A diet high in red meat and alcohol may triple the risk of relapse in patients with the inflammatory bowel disease ulcerative colitis, suggests research in Gut.
The findings are based on 183 men and women with the bowel disease, from two district hospitals in the north east of England.
At the time of the study, symptoms of frequency, urgency, and bloody stools had subsided, and the patients were well. On average, patients had had their disease for six years.
Dietary intake was assessed using a food frequency questionnaire, listing 107 types of food commonly eaten in the UK, and a food atlas, showing portion size. A food table was used to indicate the sulphur content of the foods consumed.
During the year of monitoring, just over half the patients relapsed (52%). Those who ate the most meat (100g or more a day) were three times as likely to relapse as those who ate the least (50g a day) If this was red and/or processed meat the risk was even greater: these patients were five times as likely to relapse. A high intake of animal protein in general - meat, fish, eggs tripled the risk.
Those who drank the most alcohol (more than 2 units a day) were also almost three times as likely to relapse compared with those who drank the least (less than 1 unit a day).
Risk of relapse was not associated with high intake of milk and dairy products, and high levels of dietary fibre did not seem to ward off the risk of relapse either.
When the food constituents were assessed, high intakes of sulphur and sulphate were associated with relapse, which could explain the link with red meat and alcohol, say the authors.
The main sources of dietary sulphur are the sulphur amino acids, found in high protein foods, such as red meat, cheese, milk, nuts and eggs, and sulphate. Sulphate is found in brassica vegetables, such as broccoli, and is used as a preservative in processed foods, especially bread, beer, sausages, and dried fruit. Many alcoholic drinks also contain sulphate.
A high sulphur diet produces hydrogen sulphide, which damages the inner lining of the bowel, making it more 'leaky' and increasing cell turnover, say the authors.
==========
# WORK ITEM
According to the ulcerative colitis article, how many patients were the findings based on, and where were they drawn from?
==========
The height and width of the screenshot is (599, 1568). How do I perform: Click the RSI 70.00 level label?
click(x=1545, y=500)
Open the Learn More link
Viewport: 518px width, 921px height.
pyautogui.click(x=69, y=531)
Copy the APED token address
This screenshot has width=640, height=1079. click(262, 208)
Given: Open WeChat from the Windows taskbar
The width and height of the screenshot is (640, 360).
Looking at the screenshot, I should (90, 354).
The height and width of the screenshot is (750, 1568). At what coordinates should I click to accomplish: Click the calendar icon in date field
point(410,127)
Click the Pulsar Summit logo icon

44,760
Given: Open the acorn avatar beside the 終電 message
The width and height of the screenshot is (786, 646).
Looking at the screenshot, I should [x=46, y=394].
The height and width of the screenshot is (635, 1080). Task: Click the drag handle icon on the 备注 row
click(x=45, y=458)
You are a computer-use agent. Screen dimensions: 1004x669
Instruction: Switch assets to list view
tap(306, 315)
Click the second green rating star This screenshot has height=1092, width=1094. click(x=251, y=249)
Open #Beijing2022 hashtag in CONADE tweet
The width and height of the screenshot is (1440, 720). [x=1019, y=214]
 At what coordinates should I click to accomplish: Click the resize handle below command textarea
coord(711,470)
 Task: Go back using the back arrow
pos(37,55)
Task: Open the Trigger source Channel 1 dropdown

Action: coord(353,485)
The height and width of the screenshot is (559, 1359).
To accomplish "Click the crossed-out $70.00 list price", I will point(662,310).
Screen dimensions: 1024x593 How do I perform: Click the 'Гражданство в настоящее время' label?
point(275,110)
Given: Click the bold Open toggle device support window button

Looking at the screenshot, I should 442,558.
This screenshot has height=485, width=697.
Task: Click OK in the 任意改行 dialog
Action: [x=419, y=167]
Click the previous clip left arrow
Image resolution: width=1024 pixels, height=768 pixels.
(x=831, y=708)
==========
# EXPECTED ANSWER
183 men and women from two district hospitals in the north east of England.